Controller extends from EventDispatcher so you get all the event listening and dispatching methods from that.  This is the class that you will add listeners to for CREATE and DELETE of your objects, like this:

ExampleController.inst.addEventListener("session"+ActiveEvent.CREATE, auth);


Point to note, I'm prefixing the type of object I am creating to the event string, this isn't the ideal design but it was the best I could come up with.

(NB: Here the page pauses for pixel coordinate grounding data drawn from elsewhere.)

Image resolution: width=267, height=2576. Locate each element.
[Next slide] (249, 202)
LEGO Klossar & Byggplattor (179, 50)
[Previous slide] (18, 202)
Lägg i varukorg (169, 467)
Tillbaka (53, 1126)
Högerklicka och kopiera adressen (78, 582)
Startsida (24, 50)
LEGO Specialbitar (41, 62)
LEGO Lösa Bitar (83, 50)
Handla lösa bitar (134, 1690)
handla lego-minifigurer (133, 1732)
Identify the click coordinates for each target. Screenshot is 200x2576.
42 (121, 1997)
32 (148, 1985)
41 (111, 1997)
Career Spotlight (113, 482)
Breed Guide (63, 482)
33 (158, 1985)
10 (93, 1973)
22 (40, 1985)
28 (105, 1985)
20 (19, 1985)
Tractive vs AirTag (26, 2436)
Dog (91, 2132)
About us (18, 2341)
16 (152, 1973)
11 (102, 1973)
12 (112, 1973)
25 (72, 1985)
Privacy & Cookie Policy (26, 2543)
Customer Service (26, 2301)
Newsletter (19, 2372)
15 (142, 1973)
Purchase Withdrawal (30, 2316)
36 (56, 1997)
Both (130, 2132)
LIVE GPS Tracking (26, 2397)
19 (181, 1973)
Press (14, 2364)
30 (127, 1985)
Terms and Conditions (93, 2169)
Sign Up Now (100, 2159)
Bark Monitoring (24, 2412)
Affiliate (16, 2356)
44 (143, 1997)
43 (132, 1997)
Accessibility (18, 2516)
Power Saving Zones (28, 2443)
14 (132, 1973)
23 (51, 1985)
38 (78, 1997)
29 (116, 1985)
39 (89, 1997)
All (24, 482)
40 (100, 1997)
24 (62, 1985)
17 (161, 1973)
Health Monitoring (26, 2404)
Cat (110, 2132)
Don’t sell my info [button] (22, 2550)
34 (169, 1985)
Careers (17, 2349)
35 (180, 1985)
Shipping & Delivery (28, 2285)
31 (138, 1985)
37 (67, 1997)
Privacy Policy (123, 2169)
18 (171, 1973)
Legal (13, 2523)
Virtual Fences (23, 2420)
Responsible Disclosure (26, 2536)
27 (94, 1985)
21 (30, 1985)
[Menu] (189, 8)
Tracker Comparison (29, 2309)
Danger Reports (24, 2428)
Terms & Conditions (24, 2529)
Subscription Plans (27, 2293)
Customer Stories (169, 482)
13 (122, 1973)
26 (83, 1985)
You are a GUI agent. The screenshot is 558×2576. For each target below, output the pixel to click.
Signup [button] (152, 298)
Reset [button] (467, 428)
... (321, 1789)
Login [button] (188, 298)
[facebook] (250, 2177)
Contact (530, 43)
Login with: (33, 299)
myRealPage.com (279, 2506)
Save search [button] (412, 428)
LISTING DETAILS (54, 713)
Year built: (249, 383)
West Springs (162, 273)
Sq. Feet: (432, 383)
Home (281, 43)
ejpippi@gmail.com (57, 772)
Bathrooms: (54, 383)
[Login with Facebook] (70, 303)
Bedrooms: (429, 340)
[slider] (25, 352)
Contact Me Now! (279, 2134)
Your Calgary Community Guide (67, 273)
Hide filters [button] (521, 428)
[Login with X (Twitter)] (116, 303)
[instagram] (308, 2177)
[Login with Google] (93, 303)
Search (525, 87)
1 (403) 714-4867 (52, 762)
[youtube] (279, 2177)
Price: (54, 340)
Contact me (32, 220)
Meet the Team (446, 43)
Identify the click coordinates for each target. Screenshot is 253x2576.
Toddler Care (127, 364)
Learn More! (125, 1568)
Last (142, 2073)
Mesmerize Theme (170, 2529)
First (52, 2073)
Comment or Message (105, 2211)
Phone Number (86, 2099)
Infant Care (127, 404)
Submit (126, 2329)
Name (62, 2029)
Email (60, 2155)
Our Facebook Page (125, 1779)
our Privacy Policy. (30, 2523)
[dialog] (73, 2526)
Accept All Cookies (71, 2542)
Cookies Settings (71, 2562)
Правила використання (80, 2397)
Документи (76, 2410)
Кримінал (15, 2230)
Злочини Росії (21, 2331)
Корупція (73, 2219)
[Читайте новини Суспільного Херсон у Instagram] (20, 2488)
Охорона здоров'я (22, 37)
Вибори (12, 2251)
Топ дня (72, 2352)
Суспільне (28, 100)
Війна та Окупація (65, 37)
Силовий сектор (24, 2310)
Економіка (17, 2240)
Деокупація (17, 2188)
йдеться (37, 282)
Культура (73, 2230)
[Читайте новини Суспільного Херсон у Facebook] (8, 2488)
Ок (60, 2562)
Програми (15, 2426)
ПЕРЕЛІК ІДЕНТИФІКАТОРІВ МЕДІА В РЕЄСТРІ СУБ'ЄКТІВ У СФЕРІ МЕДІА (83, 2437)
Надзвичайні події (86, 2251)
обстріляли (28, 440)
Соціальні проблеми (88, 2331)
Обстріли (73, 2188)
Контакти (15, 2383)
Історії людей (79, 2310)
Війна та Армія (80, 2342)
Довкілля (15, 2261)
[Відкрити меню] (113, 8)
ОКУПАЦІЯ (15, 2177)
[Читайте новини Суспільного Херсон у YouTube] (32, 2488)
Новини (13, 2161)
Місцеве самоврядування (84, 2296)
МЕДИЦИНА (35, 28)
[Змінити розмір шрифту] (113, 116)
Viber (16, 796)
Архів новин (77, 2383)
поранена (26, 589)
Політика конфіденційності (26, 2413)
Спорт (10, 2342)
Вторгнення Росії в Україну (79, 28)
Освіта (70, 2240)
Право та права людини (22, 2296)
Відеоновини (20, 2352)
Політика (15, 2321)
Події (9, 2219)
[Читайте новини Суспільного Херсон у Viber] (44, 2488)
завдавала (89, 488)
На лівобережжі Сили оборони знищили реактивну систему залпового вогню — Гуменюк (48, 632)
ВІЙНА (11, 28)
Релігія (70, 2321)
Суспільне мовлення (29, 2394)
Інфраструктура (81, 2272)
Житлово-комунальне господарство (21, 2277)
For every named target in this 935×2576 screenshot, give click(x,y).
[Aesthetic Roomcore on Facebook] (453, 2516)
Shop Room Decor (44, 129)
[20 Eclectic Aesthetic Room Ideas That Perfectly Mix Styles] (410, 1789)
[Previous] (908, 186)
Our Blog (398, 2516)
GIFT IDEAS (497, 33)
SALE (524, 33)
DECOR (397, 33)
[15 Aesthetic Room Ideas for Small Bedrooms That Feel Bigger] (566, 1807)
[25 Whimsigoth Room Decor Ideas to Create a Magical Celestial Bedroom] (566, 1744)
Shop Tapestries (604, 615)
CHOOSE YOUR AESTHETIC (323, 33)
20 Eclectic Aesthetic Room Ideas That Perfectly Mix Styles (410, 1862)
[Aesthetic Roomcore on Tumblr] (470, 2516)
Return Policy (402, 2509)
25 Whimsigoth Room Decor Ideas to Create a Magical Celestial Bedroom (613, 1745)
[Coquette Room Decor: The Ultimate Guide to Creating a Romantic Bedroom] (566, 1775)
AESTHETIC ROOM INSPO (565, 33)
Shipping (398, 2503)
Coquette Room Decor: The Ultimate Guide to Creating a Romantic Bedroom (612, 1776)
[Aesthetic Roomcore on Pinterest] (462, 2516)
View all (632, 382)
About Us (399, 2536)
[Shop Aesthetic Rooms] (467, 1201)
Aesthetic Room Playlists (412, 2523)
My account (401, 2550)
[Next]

Next is defining the class that is going to be doing the RESTful operations, the Session class in this example.  For now I haven't found a reason to create a base class to extend from, instead you instantiate an object that will be used to delegate the work to.  This is what the basic Session class would look like:

package activeapi.example
{
    import mx.rpc.events.ResultEvent;
    import activeapi.example.base.ActiveEvent;
    import activeapi.example.base.ResourceHandler;
   
    public class Session
    {
        //Static resource handler, passing in the name of the model and the controller instance.
        private static var resource:ResourceHandler = new ResourceHandler("session", ExampleController.inst);
       
        public var id:String;
       
        public function Session(identifier:String)
        {
            id = identifier;
        }   

        public static function create(args:Object):void {
            //let the resource handler make the call
            resource.create(args, create_complete_callback);
        }
        // static create method Session.create
        private static function create_complete_callback(event:ResultEvent):void {
            //delegate to the resource handler to handle the basic result and fire the events.
            resource.handle_and_dispatch(ActiveEvent.CREATE, Session.parse(event.result), event);
        }
       
        public function destroy():void {
            resource.destroy({id:id}, delete_complete_callback);
        }
       
        private function delete_complete_callback(event:ResultEvent):void {
            resource.handle_and_dispatch(ActiveEvent.DELETE, null, event);
        }
       
        public static function parse(data:Object):Session {
            //return a new session from the data
        }
    }
}


This class has a bit more going on.  First off is the ResourceHandler, it takes the name of the object type you want to create and a Controller as it's parameters.  I made mine static so that I could use it in both my static create method and instance method destroy.  Under the covers the ResourceHandler sets up some HTTPService objects pointing to the urls for creating and destroying the session object and setting op the correct mehod and response type (XML).  These objects aren't accessible but are used by calling the create and destroy methods on the ResourceHandler.  In the callback I use another method on the, handle_and_dispatch, to do some basic parsing of the response and then dispatching the events on the controller.  The second parameter of handle_and_dispatch is an object and is added to the final event that is dispatched.  The auth method that was added to listen for session CREATE before might look something like this:

private function auth(event:ActiveEvent):void {
    if(Session(event.object).id!=null)
        Application.application.currentState = "logged_in"
    else
        Alert.show(event.message.toString());
}


And that's basically it.  The ExampleController kind of acts like a central messaging system and the major work is delegated to the ResourceHandler.  I still need to pull this out from the project I'm using it for, which shouldn't take long, so if you're interested in the code let me know in the comments.  I'd also really appreciate some feedback on the design choices and improvement suggestions.  Personally I'm still left feeling like there's a better way but trying to figure something out has been sucking up way too much time.